Segment Start: The records

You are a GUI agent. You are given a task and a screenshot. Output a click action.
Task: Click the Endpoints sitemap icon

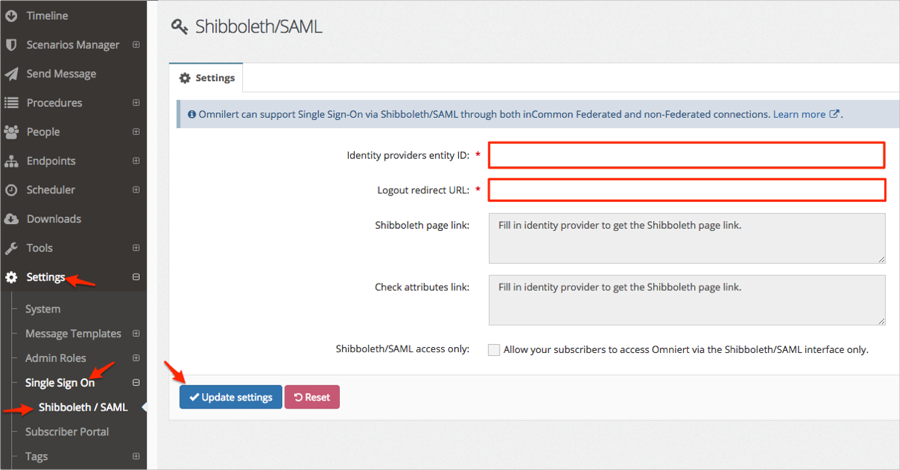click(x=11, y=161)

Segment End: The records
Segment Start: The records

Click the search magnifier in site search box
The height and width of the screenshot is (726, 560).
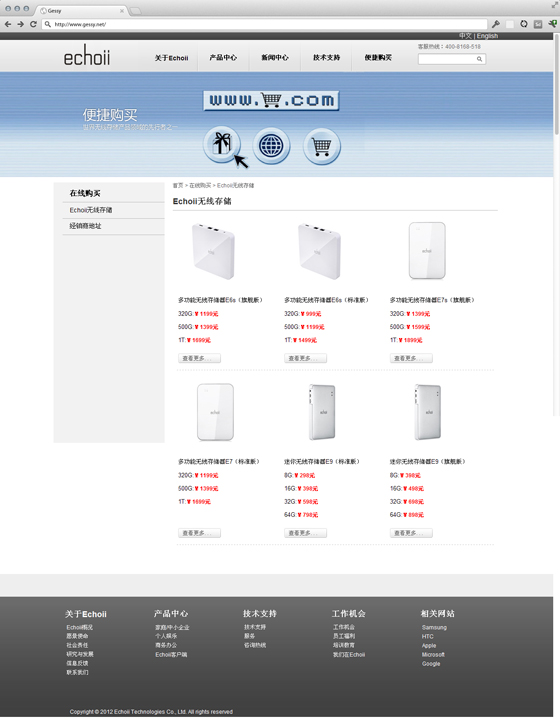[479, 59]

Segment End: The records
Segment Start: The records

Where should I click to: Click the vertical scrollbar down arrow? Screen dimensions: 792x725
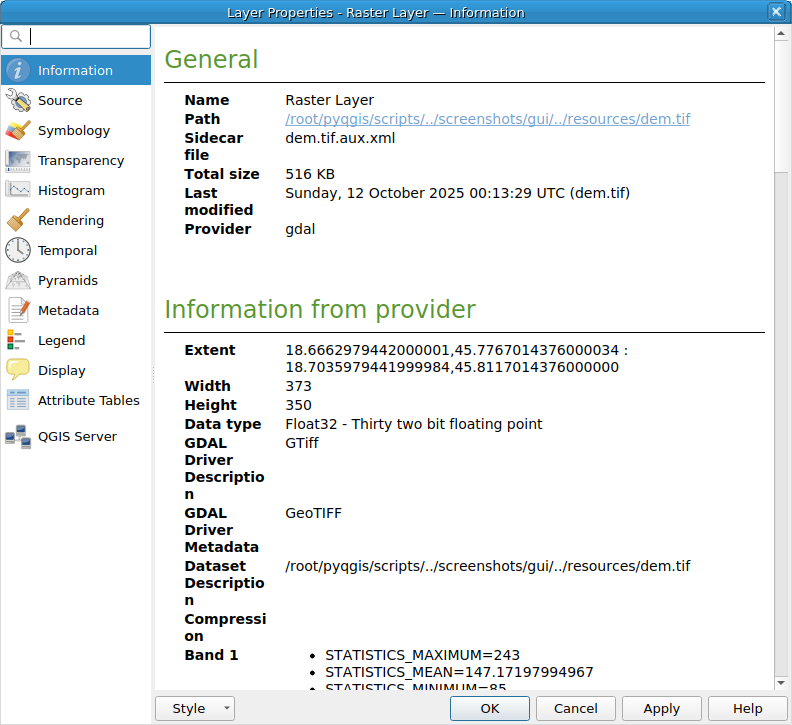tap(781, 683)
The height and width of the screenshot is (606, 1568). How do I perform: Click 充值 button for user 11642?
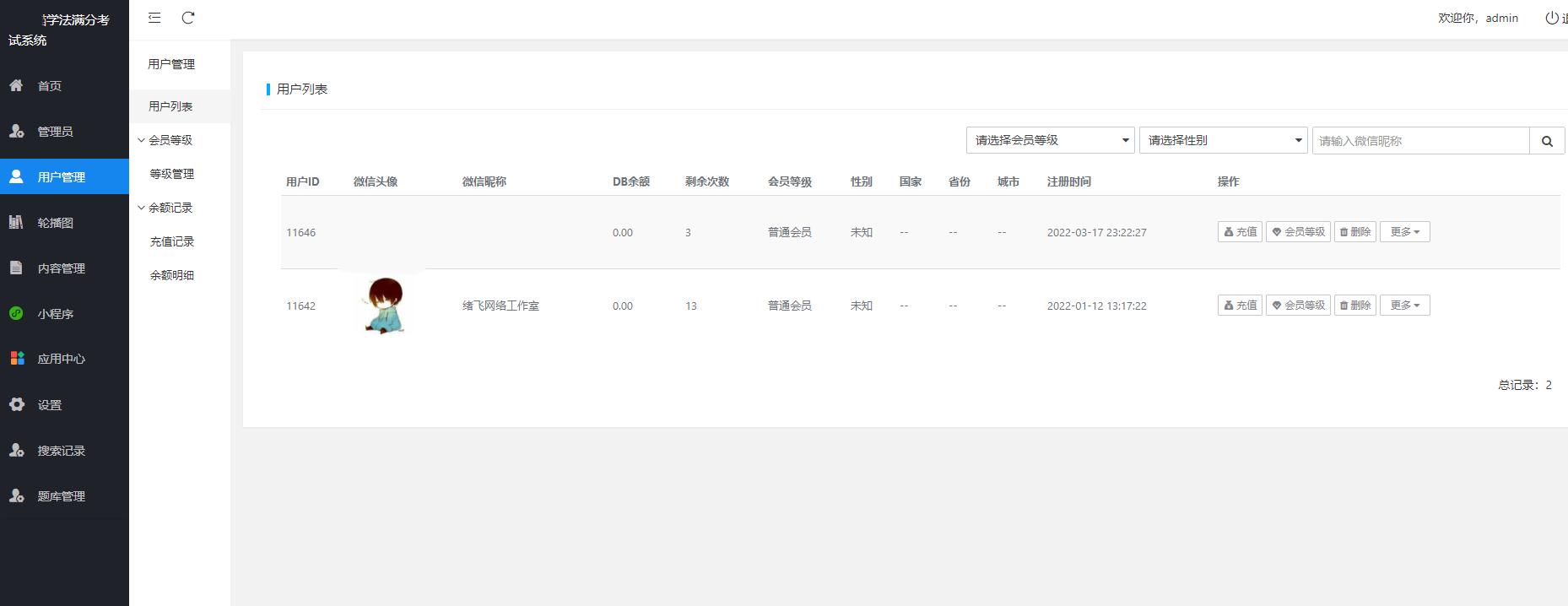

Segment End: The records

* **Action item**
In the records above, find the line with "Where should I" and the line with "The height and width of the screenshot is (606, 1568).". Write out exactly those lines and every one between, with no pictures and no other lines.

* **Response area**
Where should I click to: Click the vertical scrollbar down arrow? Screen dimensions: 792x725
tap(781, 683)
The height and width of the screenshot is (606, 1568). How do I perform: Click 充值 button for user 11642?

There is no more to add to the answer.